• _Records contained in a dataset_
+ + + +

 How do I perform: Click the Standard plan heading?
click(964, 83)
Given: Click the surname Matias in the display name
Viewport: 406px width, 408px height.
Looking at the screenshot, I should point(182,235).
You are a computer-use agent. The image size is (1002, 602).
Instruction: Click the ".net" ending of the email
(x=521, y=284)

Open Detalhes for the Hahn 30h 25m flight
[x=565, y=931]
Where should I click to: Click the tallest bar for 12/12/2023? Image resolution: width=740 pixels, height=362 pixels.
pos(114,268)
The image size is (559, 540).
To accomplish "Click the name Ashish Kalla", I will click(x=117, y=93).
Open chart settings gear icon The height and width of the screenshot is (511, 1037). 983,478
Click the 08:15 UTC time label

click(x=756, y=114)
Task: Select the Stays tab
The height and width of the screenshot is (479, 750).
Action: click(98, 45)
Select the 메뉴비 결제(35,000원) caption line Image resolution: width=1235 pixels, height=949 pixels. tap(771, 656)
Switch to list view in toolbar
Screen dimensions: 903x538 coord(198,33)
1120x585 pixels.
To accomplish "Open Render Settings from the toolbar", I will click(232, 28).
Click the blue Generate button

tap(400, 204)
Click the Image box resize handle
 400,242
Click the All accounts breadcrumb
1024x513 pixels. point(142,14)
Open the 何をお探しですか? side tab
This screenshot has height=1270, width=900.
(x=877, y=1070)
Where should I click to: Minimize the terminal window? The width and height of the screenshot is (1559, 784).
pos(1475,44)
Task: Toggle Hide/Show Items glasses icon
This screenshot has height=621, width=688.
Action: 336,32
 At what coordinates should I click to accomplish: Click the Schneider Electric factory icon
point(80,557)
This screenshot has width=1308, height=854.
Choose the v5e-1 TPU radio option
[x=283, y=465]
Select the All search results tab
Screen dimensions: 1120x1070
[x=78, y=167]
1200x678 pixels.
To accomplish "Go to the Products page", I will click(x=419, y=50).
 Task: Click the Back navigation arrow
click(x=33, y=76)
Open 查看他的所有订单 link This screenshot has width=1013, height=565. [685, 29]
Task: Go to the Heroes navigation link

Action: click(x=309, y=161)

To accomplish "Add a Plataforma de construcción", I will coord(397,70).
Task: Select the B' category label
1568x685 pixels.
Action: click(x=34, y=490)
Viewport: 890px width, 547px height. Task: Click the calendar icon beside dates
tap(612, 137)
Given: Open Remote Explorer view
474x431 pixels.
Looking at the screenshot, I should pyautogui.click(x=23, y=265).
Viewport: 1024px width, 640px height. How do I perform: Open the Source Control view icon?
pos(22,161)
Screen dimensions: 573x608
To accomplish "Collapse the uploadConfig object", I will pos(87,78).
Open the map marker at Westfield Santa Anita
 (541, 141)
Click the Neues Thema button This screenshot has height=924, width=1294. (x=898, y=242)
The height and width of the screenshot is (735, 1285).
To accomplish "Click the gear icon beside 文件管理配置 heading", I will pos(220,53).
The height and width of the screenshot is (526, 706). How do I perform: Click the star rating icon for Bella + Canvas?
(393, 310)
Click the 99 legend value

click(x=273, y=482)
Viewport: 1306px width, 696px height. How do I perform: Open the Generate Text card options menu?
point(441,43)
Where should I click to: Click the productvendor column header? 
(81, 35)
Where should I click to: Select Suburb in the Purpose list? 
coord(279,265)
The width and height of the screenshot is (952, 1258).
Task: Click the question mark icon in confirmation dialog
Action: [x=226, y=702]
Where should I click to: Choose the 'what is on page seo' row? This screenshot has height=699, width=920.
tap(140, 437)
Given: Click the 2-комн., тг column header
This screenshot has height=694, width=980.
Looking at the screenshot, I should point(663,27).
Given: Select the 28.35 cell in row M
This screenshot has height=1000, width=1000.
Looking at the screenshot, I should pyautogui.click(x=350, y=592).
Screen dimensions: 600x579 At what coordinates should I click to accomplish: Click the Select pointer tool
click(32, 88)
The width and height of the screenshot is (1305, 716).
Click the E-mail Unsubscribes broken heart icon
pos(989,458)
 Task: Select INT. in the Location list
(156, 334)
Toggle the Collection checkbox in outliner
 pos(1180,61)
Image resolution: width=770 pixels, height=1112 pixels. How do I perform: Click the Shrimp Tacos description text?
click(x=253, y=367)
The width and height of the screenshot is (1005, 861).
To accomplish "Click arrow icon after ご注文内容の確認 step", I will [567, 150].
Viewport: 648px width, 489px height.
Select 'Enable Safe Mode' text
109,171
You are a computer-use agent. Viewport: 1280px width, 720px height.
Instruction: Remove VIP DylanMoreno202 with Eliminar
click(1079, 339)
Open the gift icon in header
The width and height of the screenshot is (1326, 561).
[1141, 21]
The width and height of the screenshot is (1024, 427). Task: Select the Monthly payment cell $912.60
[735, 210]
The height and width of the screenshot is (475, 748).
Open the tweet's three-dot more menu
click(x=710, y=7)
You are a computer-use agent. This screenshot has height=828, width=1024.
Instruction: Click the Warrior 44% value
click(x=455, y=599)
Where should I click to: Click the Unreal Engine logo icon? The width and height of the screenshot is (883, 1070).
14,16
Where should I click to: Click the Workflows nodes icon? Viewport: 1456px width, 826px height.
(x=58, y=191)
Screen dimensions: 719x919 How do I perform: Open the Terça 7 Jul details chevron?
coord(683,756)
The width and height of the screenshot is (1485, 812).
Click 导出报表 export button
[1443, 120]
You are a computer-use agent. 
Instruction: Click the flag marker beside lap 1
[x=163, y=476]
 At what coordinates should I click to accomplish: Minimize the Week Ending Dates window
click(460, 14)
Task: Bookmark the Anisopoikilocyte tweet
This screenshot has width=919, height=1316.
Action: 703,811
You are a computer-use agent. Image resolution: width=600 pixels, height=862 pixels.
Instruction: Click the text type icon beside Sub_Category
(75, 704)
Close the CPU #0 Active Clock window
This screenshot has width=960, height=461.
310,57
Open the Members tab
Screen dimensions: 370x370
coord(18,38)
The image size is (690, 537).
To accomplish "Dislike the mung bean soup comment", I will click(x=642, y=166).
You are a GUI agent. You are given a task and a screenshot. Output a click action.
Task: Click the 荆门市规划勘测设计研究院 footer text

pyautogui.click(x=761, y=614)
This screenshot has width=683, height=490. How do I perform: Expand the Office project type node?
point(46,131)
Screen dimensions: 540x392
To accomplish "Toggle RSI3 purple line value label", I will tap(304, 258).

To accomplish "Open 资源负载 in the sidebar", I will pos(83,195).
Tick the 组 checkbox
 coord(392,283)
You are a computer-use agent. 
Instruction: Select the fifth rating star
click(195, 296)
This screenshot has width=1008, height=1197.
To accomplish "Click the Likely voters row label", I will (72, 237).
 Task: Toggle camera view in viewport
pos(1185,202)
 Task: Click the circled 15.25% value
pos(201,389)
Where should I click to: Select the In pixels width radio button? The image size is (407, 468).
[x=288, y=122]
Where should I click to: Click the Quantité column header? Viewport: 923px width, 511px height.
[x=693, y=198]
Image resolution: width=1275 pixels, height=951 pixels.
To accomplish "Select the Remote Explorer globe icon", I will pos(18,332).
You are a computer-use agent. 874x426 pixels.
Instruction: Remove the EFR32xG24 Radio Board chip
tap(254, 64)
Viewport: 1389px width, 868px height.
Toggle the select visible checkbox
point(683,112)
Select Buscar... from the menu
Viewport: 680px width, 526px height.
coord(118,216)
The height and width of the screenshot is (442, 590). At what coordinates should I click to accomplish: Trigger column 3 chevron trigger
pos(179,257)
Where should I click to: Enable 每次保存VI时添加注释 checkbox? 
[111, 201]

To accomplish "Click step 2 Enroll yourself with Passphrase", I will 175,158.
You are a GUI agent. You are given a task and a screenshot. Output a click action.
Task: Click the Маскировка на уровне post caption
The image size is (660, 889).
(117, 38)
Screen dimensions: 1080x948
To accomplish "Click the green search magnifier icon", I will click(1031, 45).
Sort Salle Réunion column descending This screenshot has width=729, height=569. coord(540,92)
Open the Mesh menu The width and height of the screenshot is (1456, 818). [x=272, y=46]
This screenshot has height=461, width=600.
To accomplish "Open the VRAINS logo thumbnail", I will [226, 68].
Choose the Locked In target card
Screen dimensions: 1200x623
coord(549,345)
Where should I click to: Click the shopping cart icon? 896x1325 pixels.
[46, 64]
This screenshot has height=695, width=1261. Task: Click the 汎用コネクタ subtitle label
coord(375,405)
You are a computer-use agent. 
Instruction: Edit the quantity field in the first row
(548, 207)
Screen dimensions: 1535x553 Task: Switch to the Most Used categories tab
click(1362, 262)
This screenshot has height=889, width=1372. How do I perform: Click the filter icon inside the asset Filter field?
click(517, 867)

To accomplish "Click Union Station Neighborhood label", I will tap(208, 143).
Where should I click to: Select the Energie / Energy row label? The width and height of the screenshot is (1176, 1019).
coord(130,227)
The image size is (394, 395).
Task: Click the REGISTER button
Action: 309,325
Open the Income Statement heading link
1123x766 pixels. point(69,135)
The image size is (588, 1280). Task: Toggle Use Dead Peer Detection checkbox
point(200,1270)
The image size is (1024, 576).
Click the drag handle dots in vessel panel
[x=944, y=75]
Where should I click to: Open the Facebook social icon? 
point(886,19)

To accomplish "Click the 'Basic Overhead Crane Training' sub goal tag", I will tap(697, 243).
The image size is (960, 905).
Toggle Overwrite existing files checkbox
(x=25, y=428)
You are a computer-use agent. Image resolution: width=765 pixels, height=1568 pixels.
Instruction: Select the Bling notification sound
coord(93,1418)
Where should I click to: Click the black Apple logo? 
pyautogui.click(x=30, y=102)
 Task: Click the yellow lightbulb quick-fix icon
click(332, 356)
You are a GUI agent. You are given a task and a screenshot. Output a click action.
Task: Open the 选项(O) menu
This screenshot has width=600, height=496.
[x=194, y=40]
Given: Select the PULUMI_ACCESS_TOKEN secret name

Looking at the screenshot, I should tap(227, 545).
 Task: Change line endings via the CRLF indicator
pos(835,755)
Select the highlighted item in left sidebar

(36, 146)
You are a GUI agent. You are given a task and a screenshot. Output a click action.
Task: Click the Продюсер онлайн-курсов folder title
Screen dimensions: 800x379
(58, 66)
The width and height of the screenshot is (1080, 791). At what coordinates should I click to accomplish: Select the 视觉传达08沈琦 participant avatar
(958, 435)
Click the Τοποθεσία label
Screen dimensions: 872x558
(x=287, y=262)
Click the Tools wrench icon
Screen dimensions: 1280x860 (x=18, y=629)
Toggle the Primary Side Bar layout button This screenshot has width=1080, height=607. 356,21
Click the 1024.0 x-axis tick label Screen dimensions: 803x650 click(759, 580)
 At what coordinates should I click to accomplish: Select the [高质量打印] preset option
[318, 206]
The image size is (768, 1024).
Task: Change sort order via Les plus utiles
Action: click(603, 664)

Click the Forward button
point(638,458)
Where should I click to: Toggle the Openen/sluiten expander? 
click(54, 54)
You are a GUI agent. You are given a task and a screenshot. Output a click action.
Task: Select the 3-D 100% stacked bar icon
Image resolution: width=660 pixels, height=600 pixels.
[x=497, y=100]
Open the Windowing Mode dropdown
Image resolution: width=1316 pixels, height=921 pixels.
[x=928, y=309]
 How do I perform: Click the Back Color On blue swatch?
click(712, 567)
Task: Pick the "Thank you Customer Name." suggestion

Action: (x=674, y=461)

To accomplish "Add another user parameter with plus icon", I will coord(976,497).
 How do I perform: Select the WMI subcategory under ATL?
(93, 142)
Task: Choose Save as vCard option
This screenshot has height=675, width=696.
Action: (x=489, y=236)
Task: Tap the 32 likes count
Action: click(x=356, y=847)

+ + + +

• _Work item_
Go through the records above and count every line that includes "computer". Give the number and nothing else.

• _Response area_
9